## Assigned task 1:
How would you put this sentence from the passage on retrograde amnesia into Spanish: "As a result, the patient thought he was 19 and lived in 1945, as if time had stopped."?
## Assigned task 2:
Can you pick up the passage on retrograde amnesia after its last sentence and keep it going?

## Passage for review:
For the epistemological issue, the problem is more profound. Scientists have to accept that producing data is not the only valuable thing in science, and that making sense of the data is also valuable. I will address this specific point in the next post of this short series.

Update (20.08.2014). I just realized Neuron actually makes it mandatory that some types of datasets are submitted along with the paper (but not all types).

The challenge of retrograde amnesia to theories of memory

I am reading Oliver Sacks' “The man who mistook his wife for a hat”. On chapter 2, he describes a case of retrograde amnesia. Around 1970, the patient went into an episode of alcoholism, which resulted in the loss of 25 years of his most recent memories (declarative memory). As a result, the patient thought he was 19 and lived in 1945, as if time had stopped. So not only could he not transfer short-term memory to long-term memory, but a large part of his previously stored memory got erased. In addition, it is not a random fraction of his memories that were erased: it was exactly the most recent ones. He seemed to perfectly remember old memories, and have absolutely no memory of the more recent events.

## Information:
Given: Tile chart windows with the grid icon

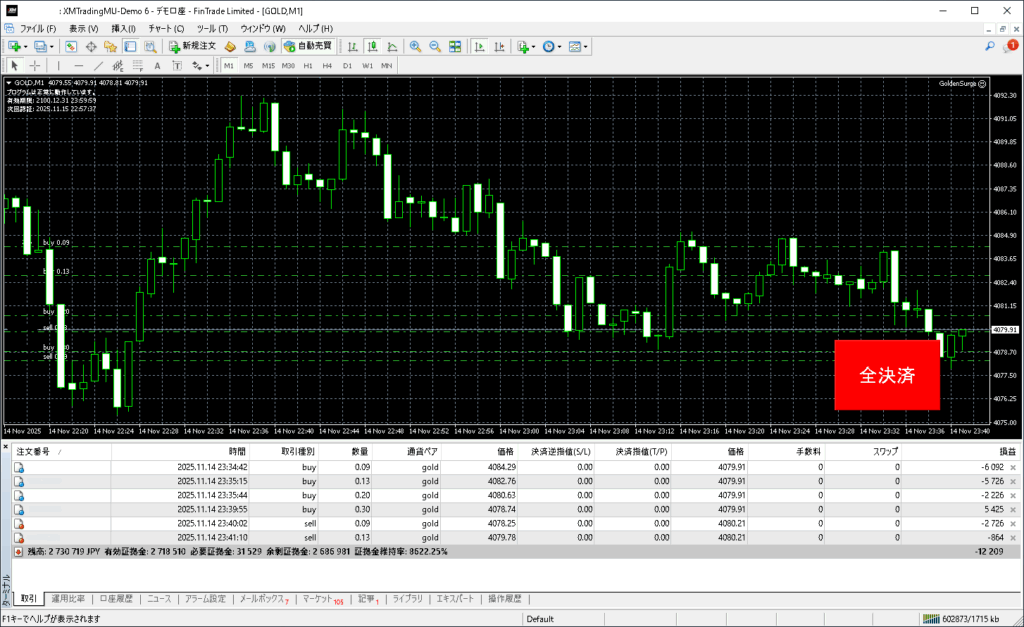Looking at the screenshot, I should click(455, 47).
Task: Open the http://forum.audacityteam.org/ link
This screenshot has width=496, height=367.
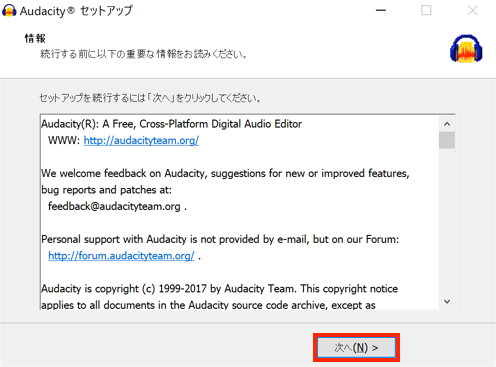Action: click(x=121, y=256)
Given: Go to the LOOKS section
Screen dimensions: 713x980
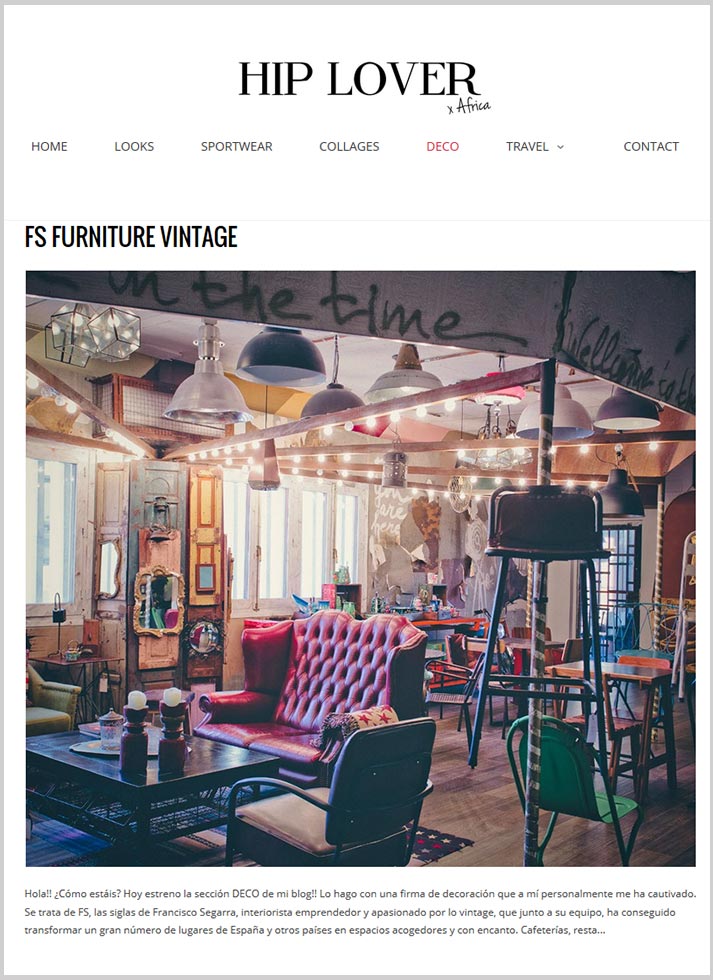Looking at the screenshot, I should pyautogui.click(x=134, y=146).
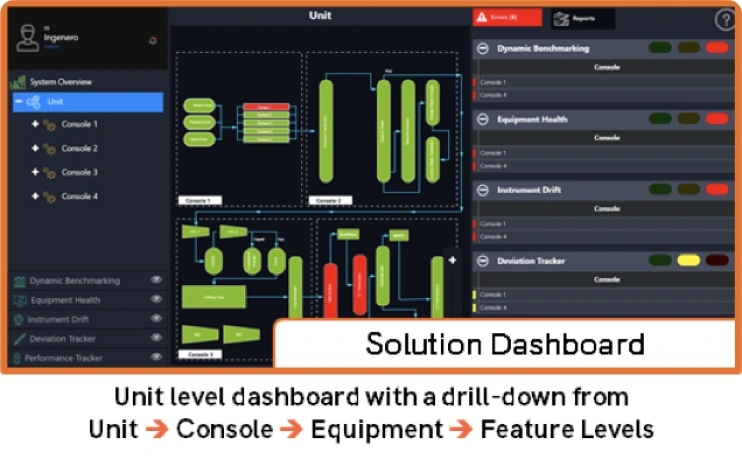Click the help question mark icon
This screenshot has width=742, height=462.
pos(725,20)
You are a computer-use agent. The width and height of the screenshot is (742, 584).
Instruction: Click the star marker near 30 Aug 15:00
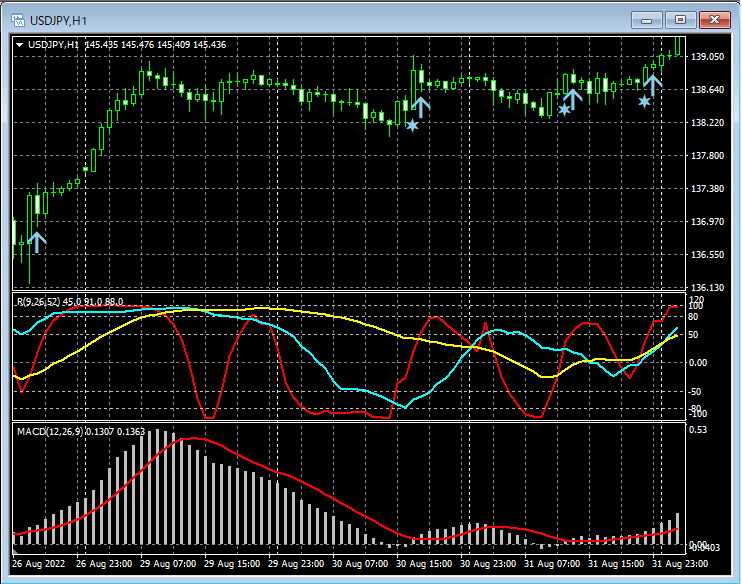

## Reply 1:
Como resultado, el paciente creía que tenía 19 años y que vivía en 1945, como si el tiempo se hubiera detenido.

## Reply 2:
This is quite a challenge for current neural theories of memory. The main theoretical concept about memory is the notion of neural assembly supporting associative memory. Imagine a memory is made of a number of elements that are associated together, then the substrate of this memory is a connected network of neurons that “code” for those elements, in some structure in the brain, with connections to relevant parts of the brain (say, the visual cortex for visual features, etc). This conceptual framework can be extended with sequential activation of neurons. Now in this framework, how do you erase the most recent memories? Note that by “most recent”, I am talking of 25 years, not of short-term memory.

One trivial possibility would be that each memory has a timestamp, encoded as part of the neural assembly supporting that memory. Then some mechanism erases all memories that have a timestamp more recent than a particular date. Why and how this would happen is mysterious. In addition, “reading the timestamp” would entail activating those memories (all of them), which would then need to exist at that time, and then erasing them. It simply sounds absurd. A more plausible explanation is that, for some reason, recent memories are more fragile than old ones. But why is that?

This is a very interesting point, because in current neural theories of memory, it is the old memories that are more fragile than the recent ones. The reason is that memories are imprinted by modifications of synaptic connections according to a Hebbian mechanism (neurons that are co-activated strengthen their connections), and then these connections get degraded over time because of the activation of the same neurons in other contexts, by ongoing activity. So in current theories of memory, memory traces decay over time. But what retrograde amnesia implies is exactly the opposite: memory traces should strengthen over time. How is it possible that memories strengthen over time?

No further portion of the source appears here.